細胞の中にはデンプンが落ちるとその結果力が作用して開く「イオンチャネル」という分子があることがわかりました。デンプンが重力で落ちるとイオンチャネルが開き、細胞の外にあるカルシウムイオンが細胞内に入ってきます。このような「分子装置」が働いて植物は上下がわかるのでないかと考えられています。では、重量がない宇宙空間ではこの分子装置はどうなるのでしょうか? 宇宙ロケットを使った実験が進められていますので、その答えが得られる日も近いと期待されています。

細胞も分子をリサイクルする。その仕組みとは

人間の身体の中では、細胞が移動して再利用されるという現象が繰り返されています。この仕組みによって、けがをした傷口でも細胞が移動して、少しずつ治っていきます。
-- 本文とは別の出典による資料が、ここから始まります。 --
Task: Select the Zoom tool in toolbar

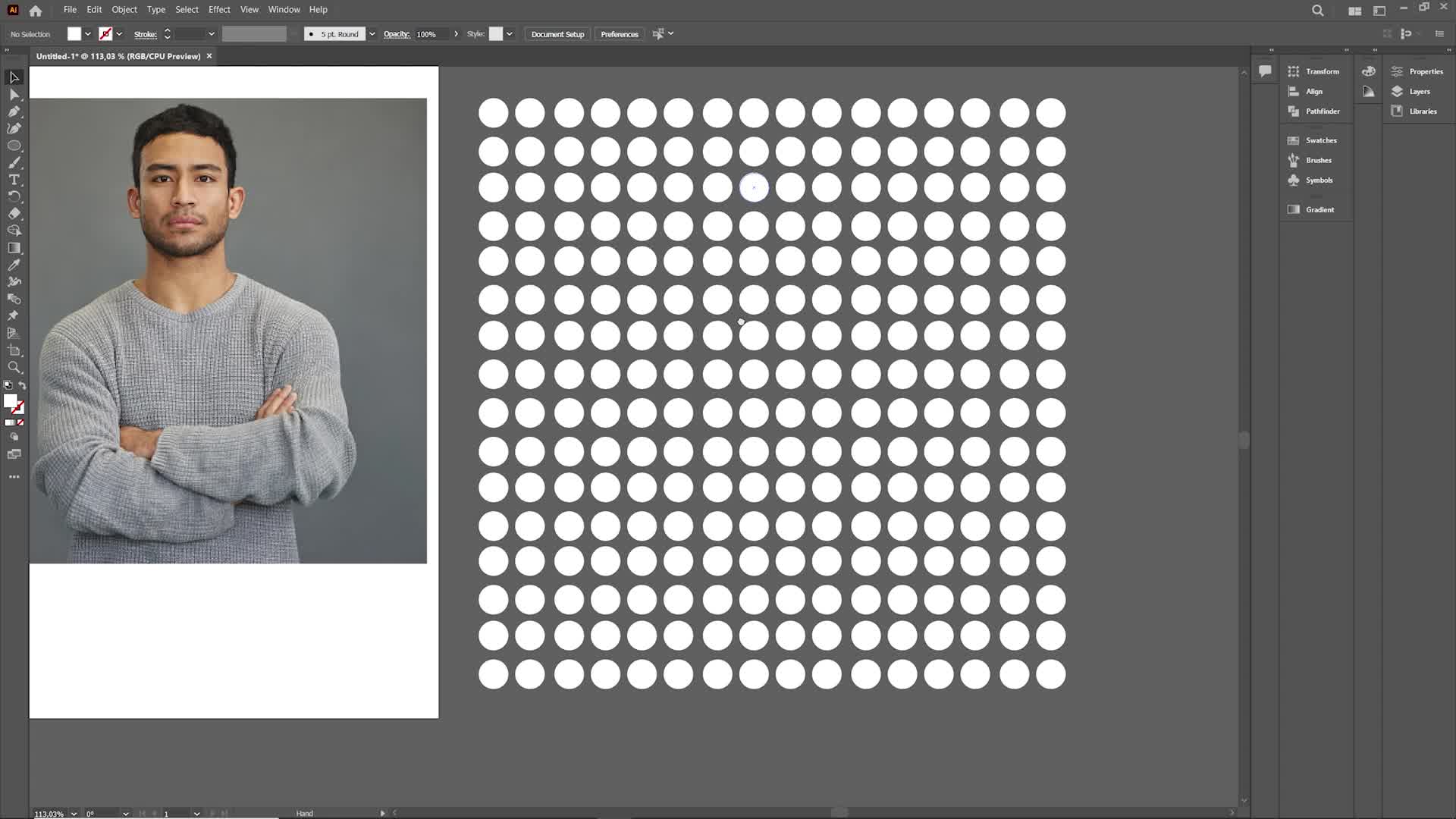Action: [x=14, y=368]
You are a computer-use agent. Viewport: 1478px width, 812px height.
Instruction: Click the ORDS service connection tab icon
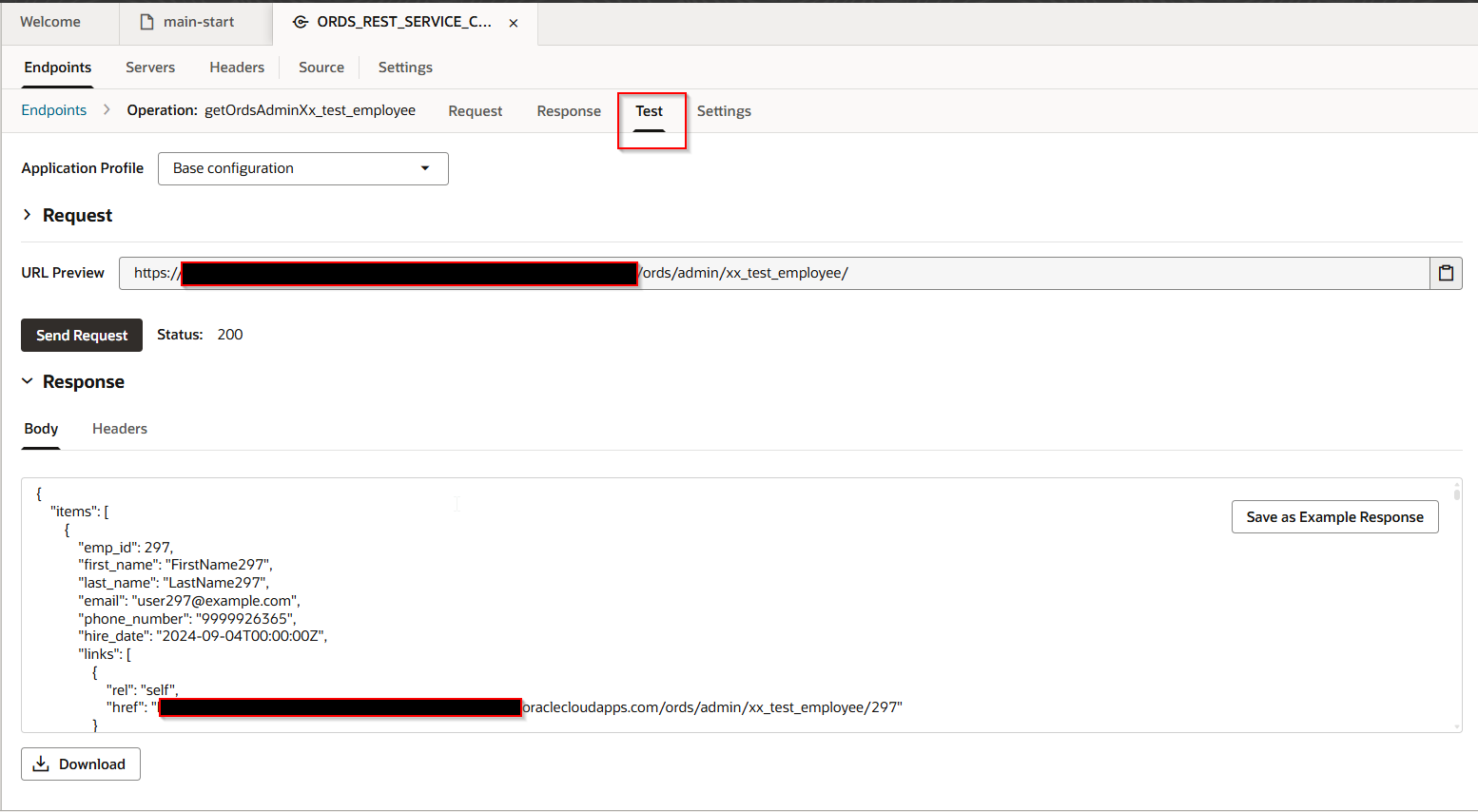[301, 22]
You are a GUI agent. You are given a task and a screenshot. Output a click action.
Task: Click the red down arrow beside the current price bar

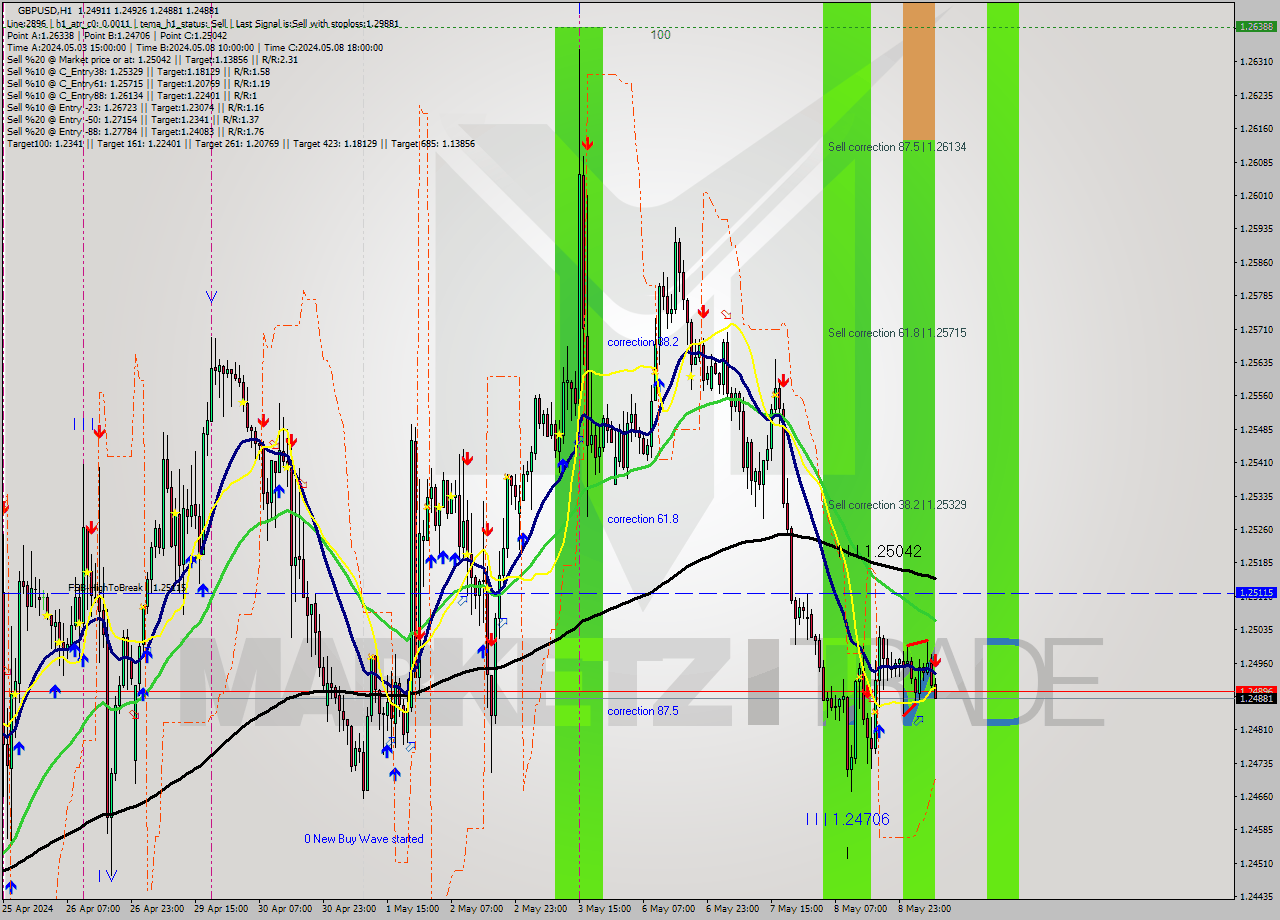pos(934,660)
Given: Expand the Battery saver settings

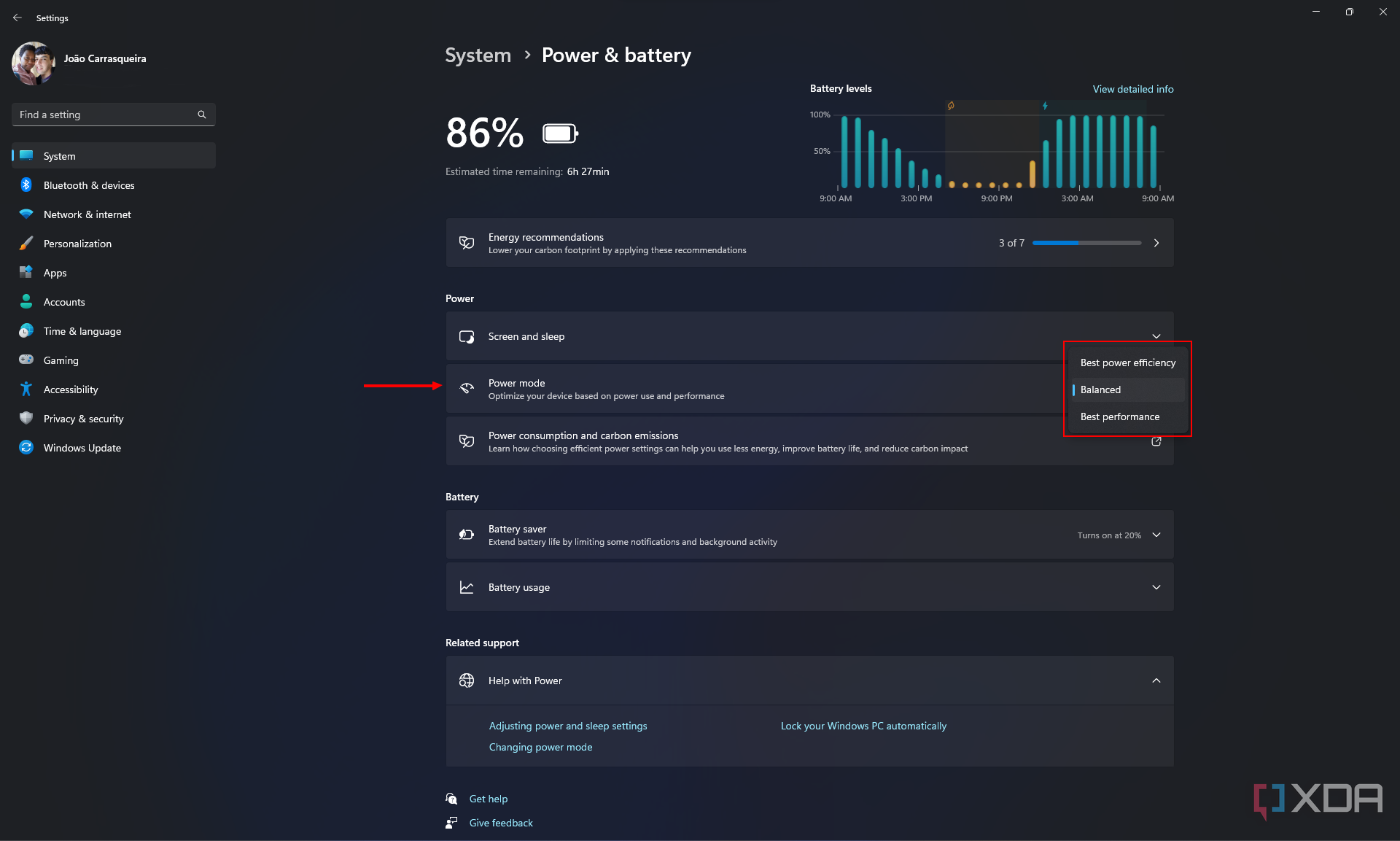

細胞移動の分子的な仕組みは現在も不明な点が多いです。細胞が引っ張られるとイオンチャネルとつながっている「アクチン線維」が伸びます。細胞の形が元に戻ると、アクチン線維はゆるみます。ここでいうアクチン線維とは、アクチンと呼ばれるタンパク質がらせん状に積み重なって形成される線維状の複合体です。このゆるんだアクチン線維は複数の「コフィリン」というタンパク質が結合して解体されます。そしてこの解体された分子は移動して、再びアクチン線維を作るのに利用されます。このようなリサイクルが細胞移動を可能にしているのです。

薬の開発や診断にも役立つ

細胞の働きは、分子レベルでも少しずつ解明が進んでいます。細胞のさまざまな機能や働きについて、分子レベルでの解明が進めば、薬の開発や、がんの転移など医療分野での診断にも役立つことが期待されています。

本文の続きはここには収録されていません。